VM Views: A case for container management systems
By Brandon Dunlap, IVM sales specialist, Dow AgroSciences
Container management systems for herbicides are not new to the industry, but in recent years have gained popularity with both vegetation managers and applicators. While there are multiple systems on the market, all of them tend to provide the same baseline services: a supply of herbicides in returnable, refillable containers; specified tank mixes with herbicide concentrates composed of various products; and the ability to track the container movement from the herbicide repacker to its delivery destination.

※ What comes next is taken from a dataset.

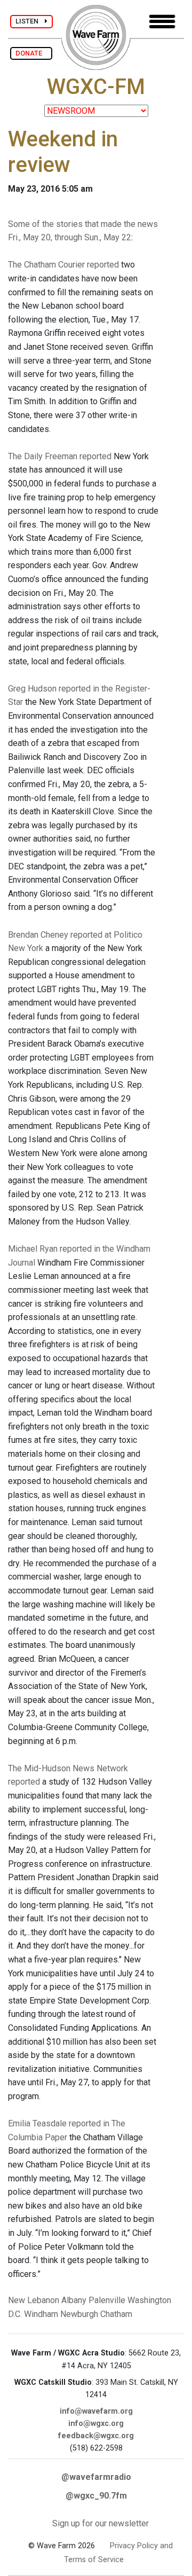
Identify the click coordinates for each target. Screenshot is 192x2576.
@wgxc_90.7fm (96, 2496)
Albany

Accountability and worker safety are common motivators for adopting a container management system. Knowing where your herbicides are and when and where they were applied helps manage these valuable resources. Having the herbicide mix in one container helps to ensure the desired mix is applied and there aren’t variations between multiple batches. There are also operational efficiencies gained by not having to devote time to triple-rinsing and disposing of traditional herbicide containers.
Worker safety is paramount in all operations. Mixing and handling herbicides should always be done with care and according to label directions, but mistakes can and do happen. When they happen, the results can be impactful to the workers involved and the company as a whole. Using a closed-loop container management system is a way to reduce the risk of a spill or mixing error.
Procurement managers favor the tracking component of the system, as it provides documentation of herbicide container delivery and use on a specified system, thereby accounting for all products. Another procurement benefit is reduced inventory. The containers are generally delivered within a few days, reducing the need to keep weeks’ or months’ worth of product on hand. If a system or applicator only uses a few different mixes, the number of items in inventory can be greatly reduced because there’s no need to keep individual products in stock, only the readymade tank mixes. The tracking also helps mitigate any issues that may arise surrounding when and what was applied to a given piece of land.
While the benefits of a container management system are rather straightforward, implementing the change is not always easy. Applicators may not think the system is right for them or that it will be hard to transition the crews to a new way of mixing. Utilities and system managers may view a container management system as an additional job responsibility or as a change that isn’t justified because they aren’t having issues with their current system.
I’ve seen firsthand the difference these systems can make for those in the vegetation management industry, but don’t just take my word for it. The Utility Arborist Association includes the use of a closed-loop system as a best management practice in its publication, Field Guide to Closed Chain of Custody for Herbicides in the Utility Vegetation Management Industry. I would also encourage vegetation managers to talk with peers who have already taken the steps to implement such a program. Learn from their experiences, and see if it might be a fit for your program.